### TASK PROMPT
Quote all of the data exactly as given. Skip every picture it contains.

※

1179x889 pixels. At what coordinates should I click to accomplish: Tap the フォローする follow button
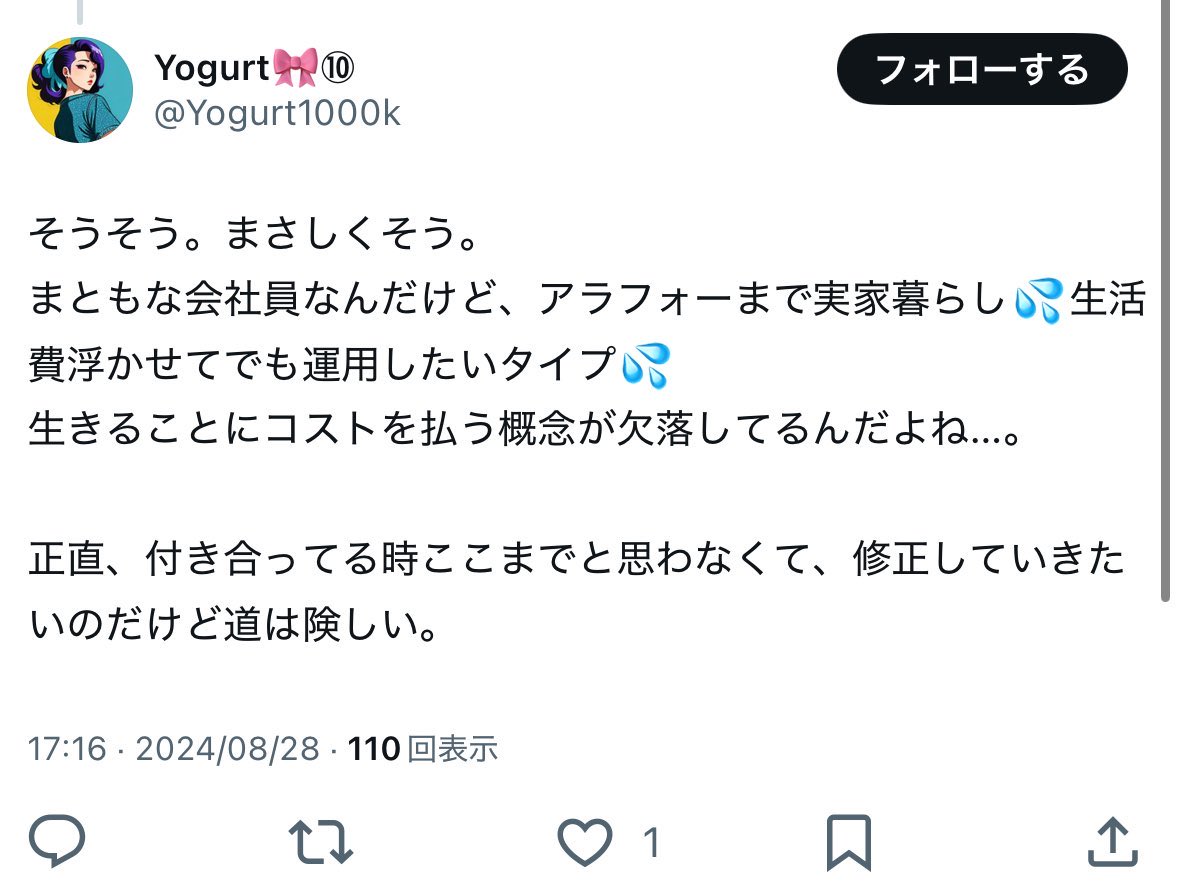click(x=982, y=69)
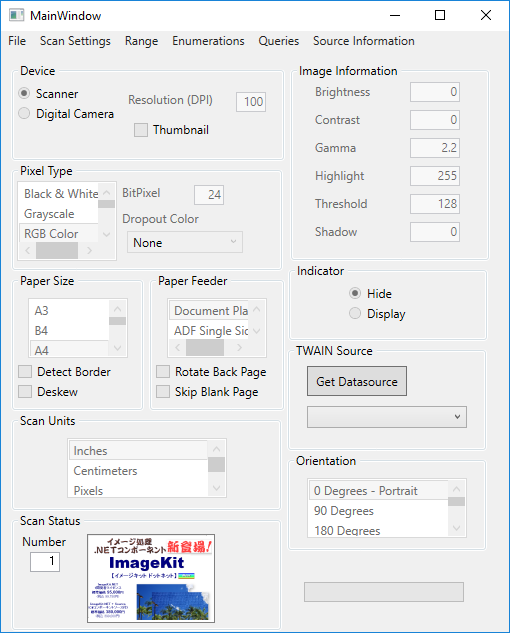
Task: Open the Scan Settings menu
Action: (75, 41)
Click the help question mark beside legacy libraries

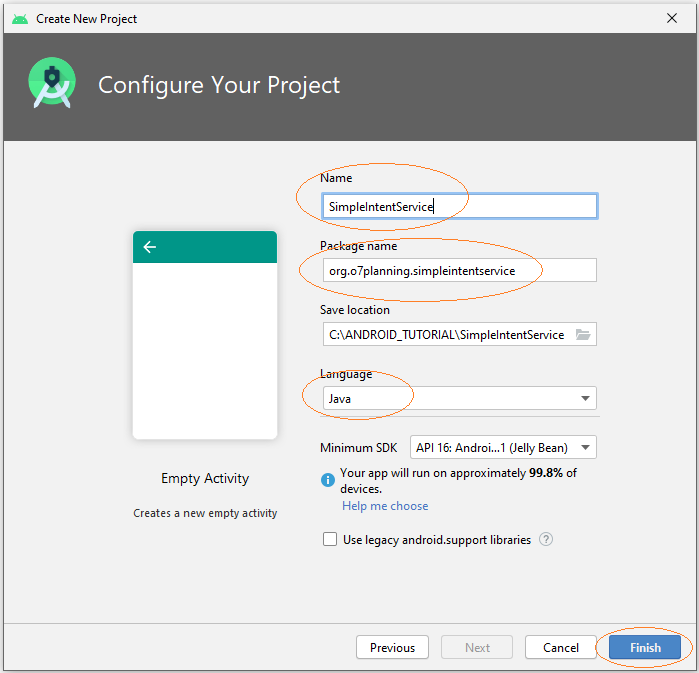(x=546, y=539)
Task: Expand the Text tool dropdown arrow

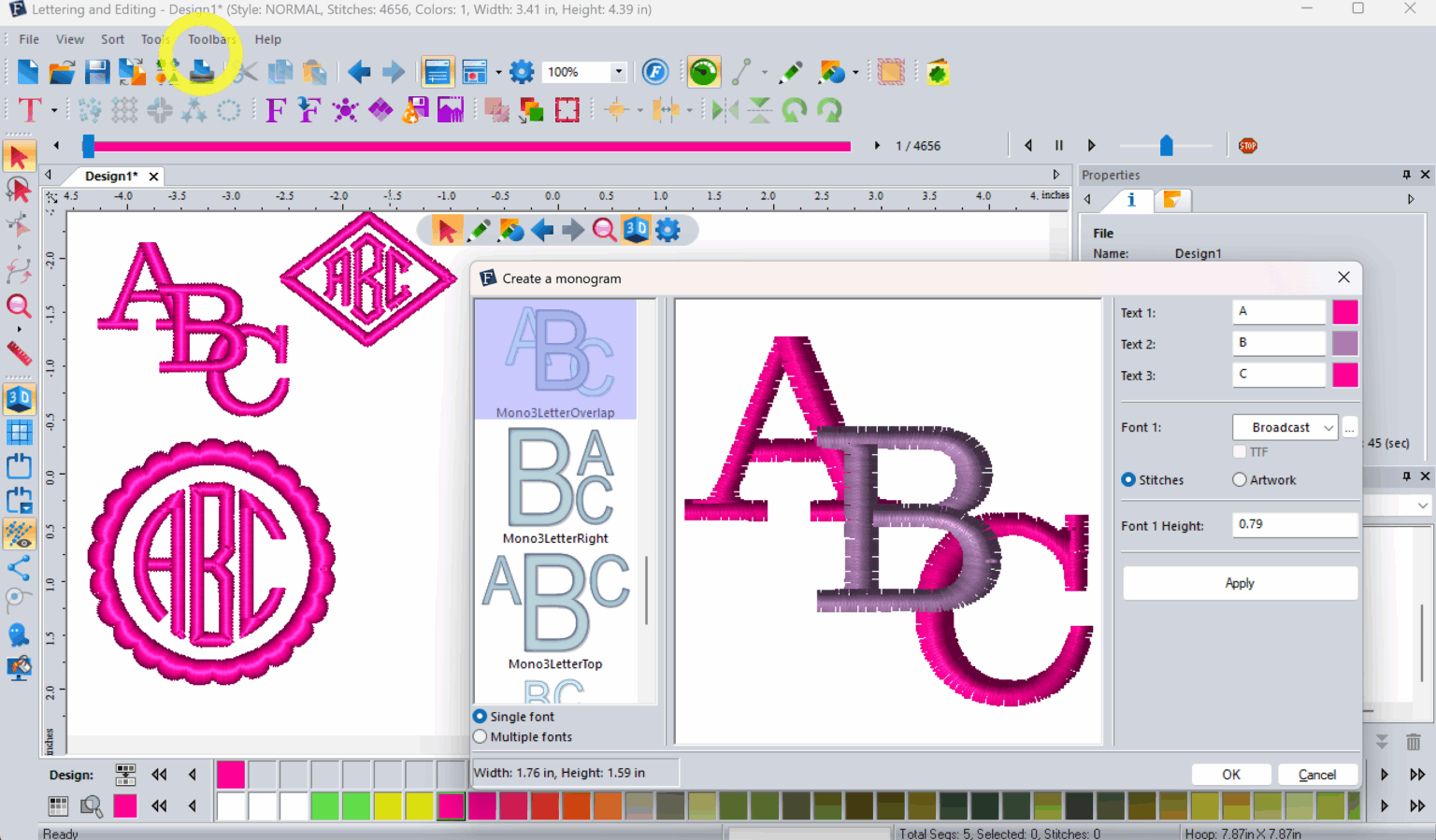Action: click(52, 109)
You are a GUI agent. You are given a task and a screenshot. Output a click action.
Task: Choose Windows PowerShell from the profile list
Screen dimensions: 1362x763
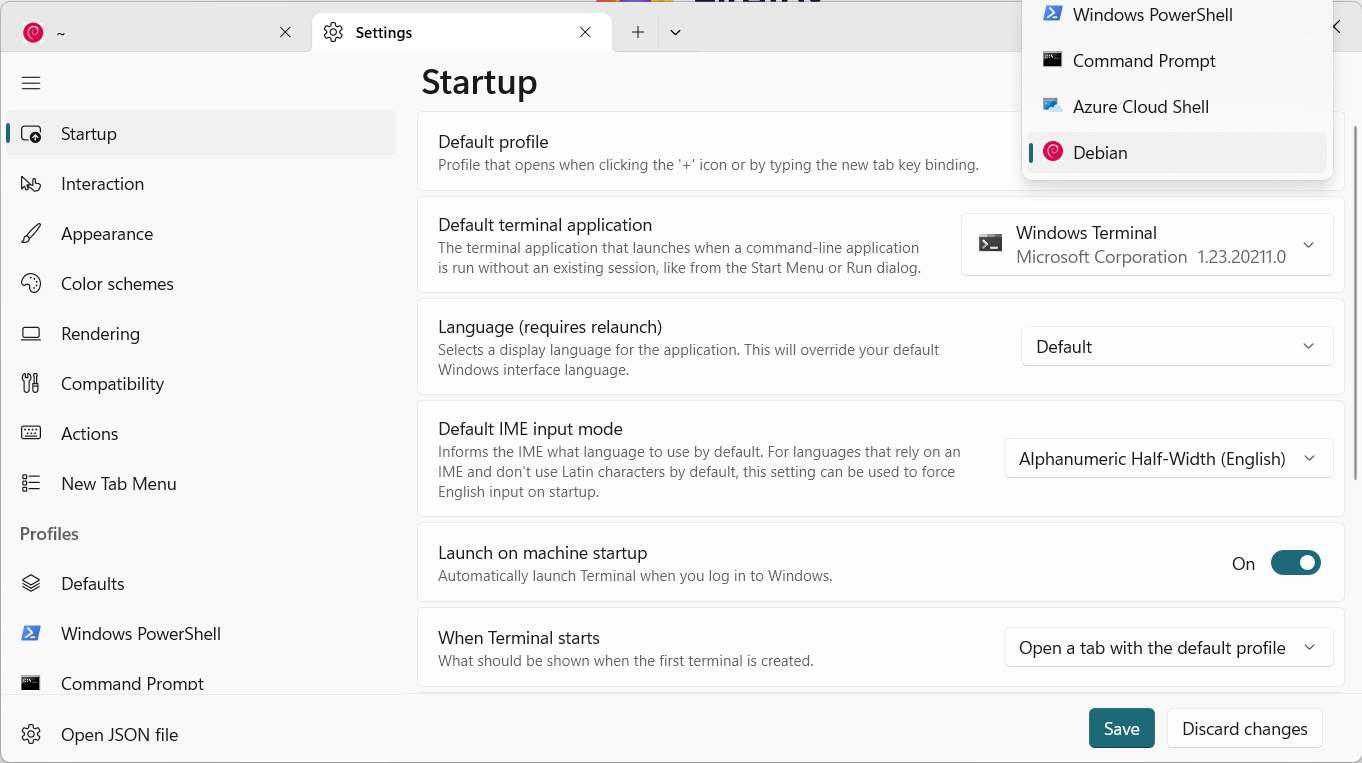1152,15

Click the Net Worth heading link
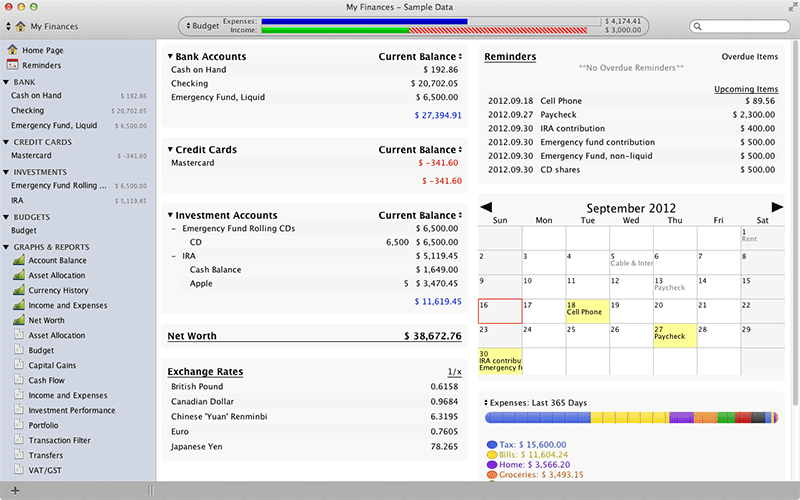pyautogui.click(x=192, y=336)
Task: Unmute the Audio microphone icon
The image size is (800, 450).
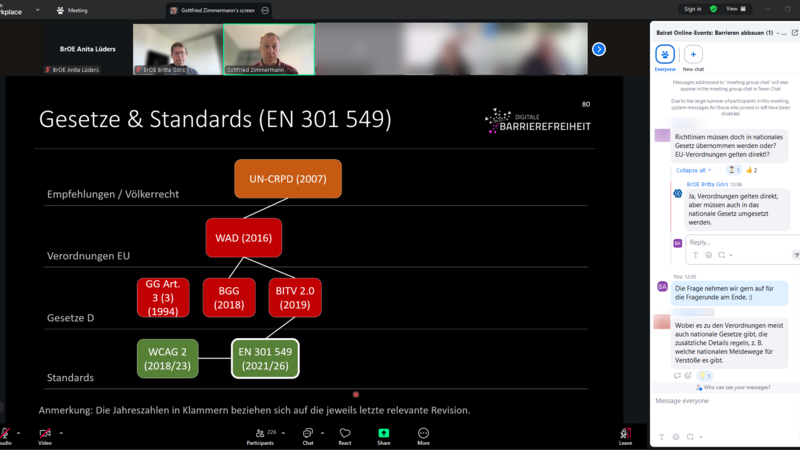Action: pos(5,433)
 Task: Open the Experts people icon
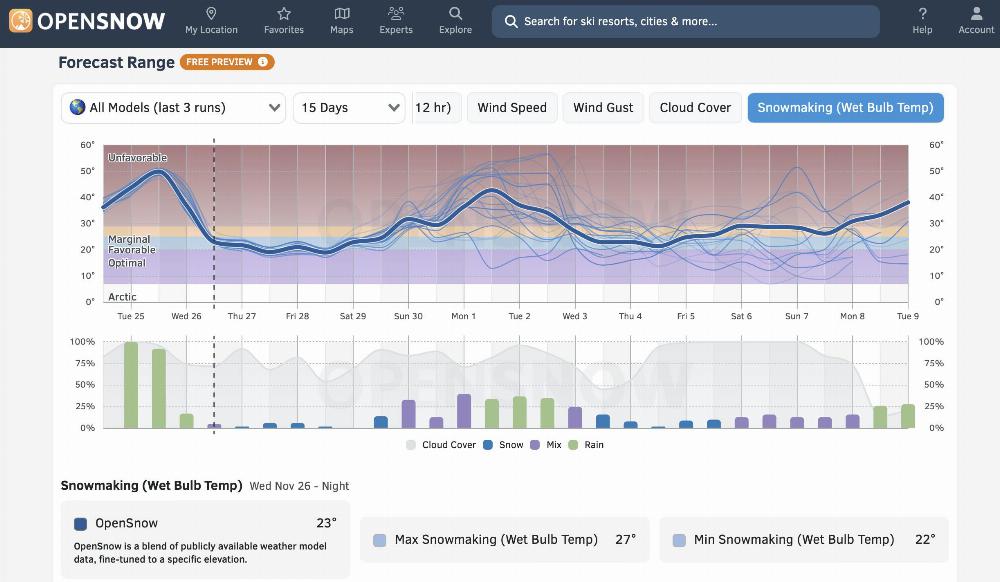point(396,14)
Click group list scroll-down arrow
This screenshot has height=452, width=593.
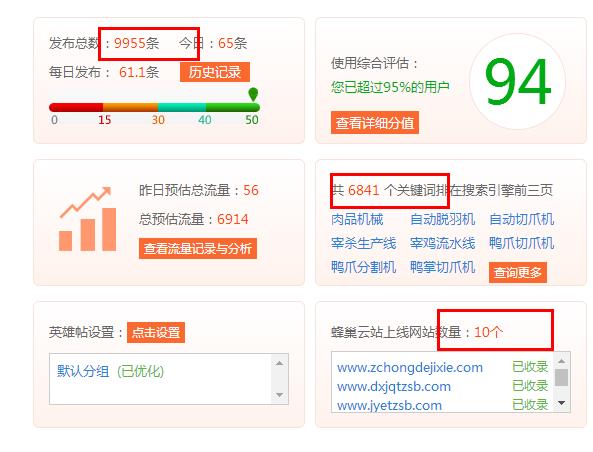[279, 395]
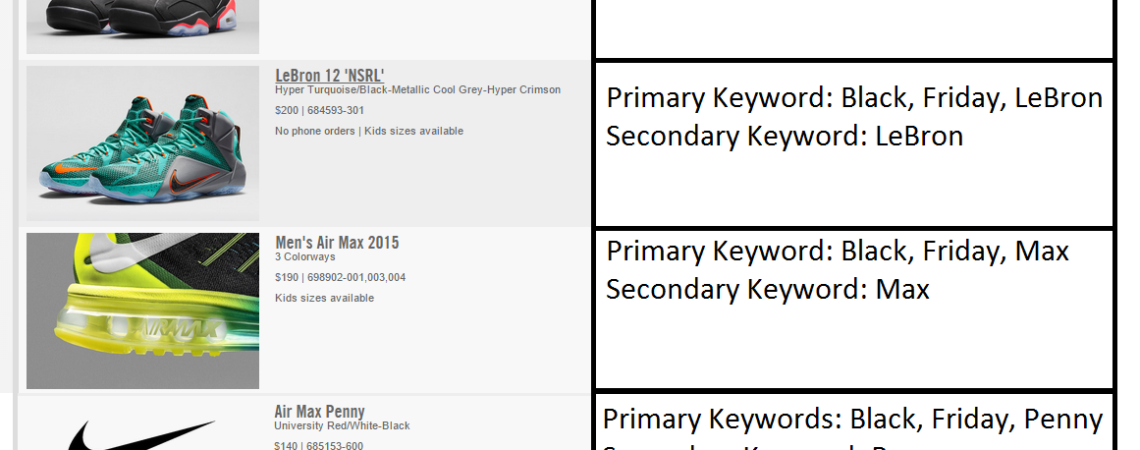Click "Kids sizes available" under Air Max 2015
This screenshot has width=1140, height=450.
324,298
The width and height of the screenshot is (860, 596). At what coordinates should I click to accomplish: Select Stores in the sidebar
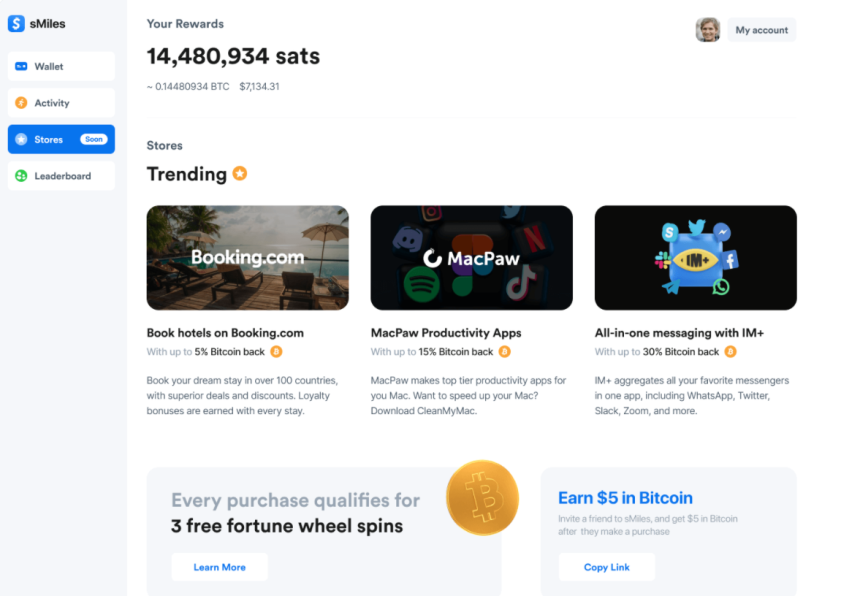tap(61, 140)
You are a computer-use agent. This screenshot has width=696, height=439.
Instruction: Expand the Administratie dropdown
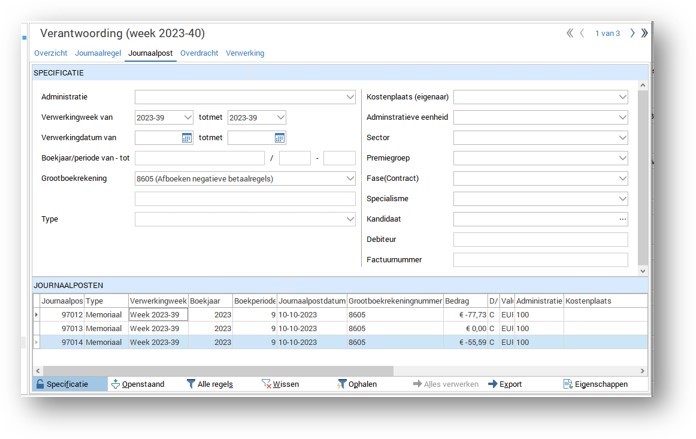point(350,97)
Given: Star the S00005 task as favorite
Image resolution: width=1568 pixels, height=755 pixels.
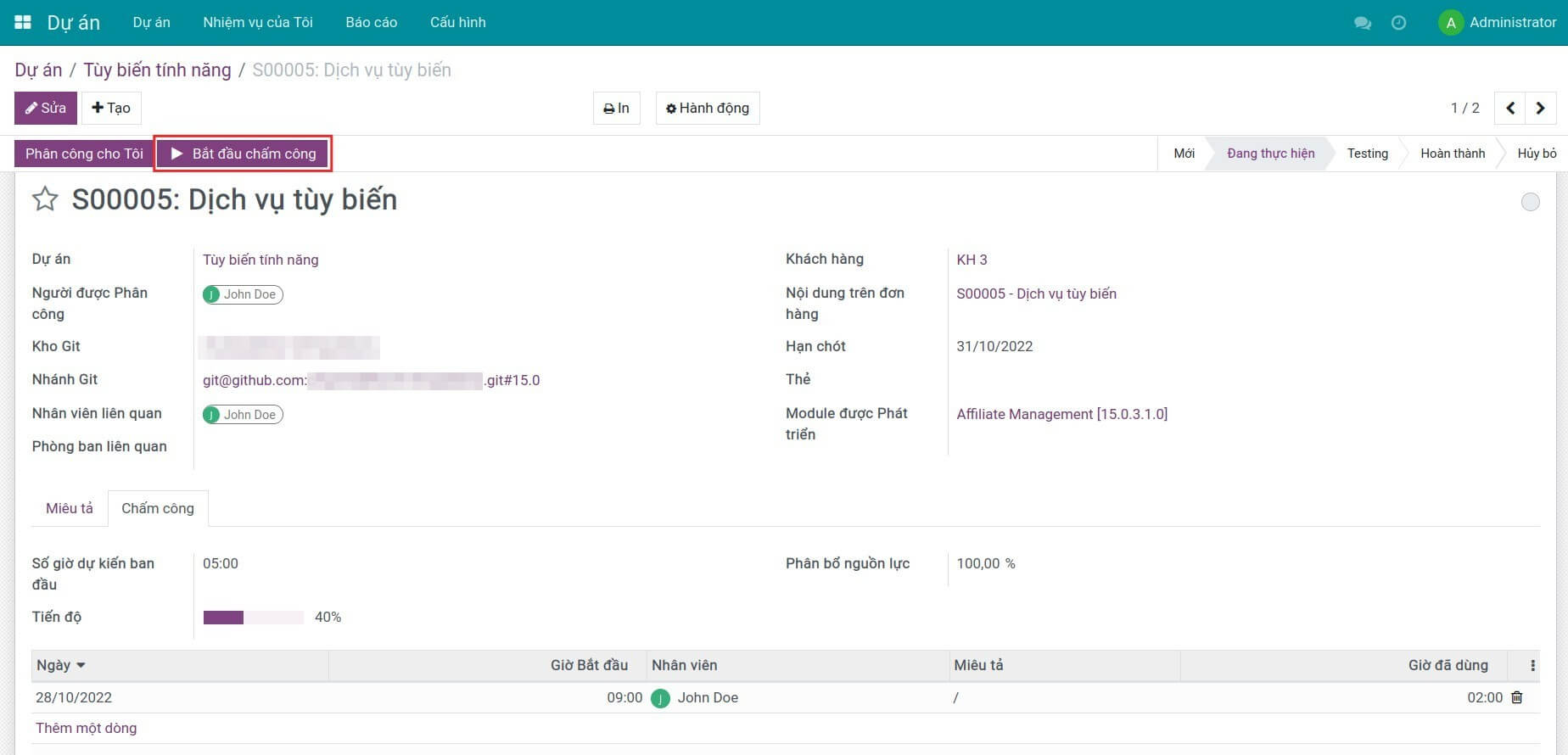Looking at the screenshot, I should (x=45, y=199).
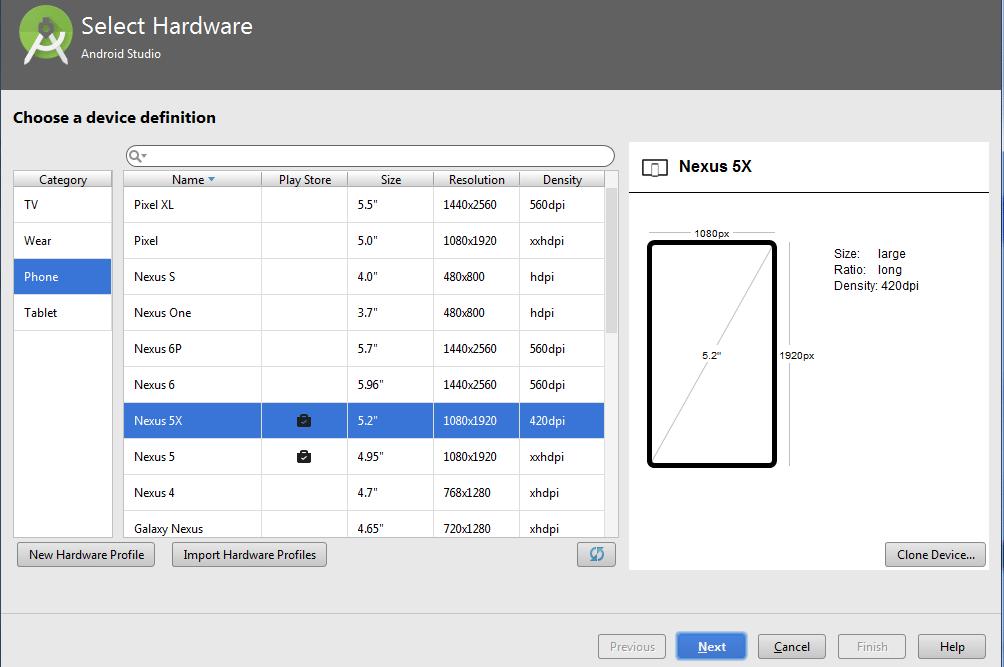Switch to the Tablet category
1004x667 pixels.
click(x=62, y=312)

※

### RESPONSE TO THE TASK
1179x889 pixels. At what coordinates should I click to accomplish: Tap the フォローする follow button
click(x=982, y=69)
Task: Open the Scan Settings menu
Action: (75, 41)
Click the help question mark beside legacy libraries

(x=546, y=539)
Task: Expand the Text tool dropdown arrow

Action: click(52, 109)
You are a GUI agent. You are given a task and a screenshot. Output a click action.
Task: Choose Windows PowerShell from the profile list
Screen dimensions: 1362x763
1152,15

Click the Net Worth heading link
pyautogui.click(x=192, y=336)
Task: Unmute the Audio microphone icon
The image size is (800, 450).
Action: pos(5,433)
 Task: Open the Experts people icon
point(396,14)
Click group list scroll-down arrow
This screenshot has height=452, width=593.
[279, 395]
Click "Kids sizes available" under Air Max 2015
This screenshot has width=1140, height=450.
324,298
The width and height of the screenshot is (860, 596). At what coordinates should I click to accomplish: Select Stores in the sidebar
tap(61, 140)
You are a computer-use agent. This screenshot has width=696, height=439.
Instruction: Expand the Administratie dropdown
point(350,97)
Given: Star the S00005 task as favorite
Image resolution: width=1568 pixels, height=755 pixels.
Looking at the screenshot, I should (x=45, y=199).
Switch to the Tablet category
1004x667 pixels.
click(x=62, y=312)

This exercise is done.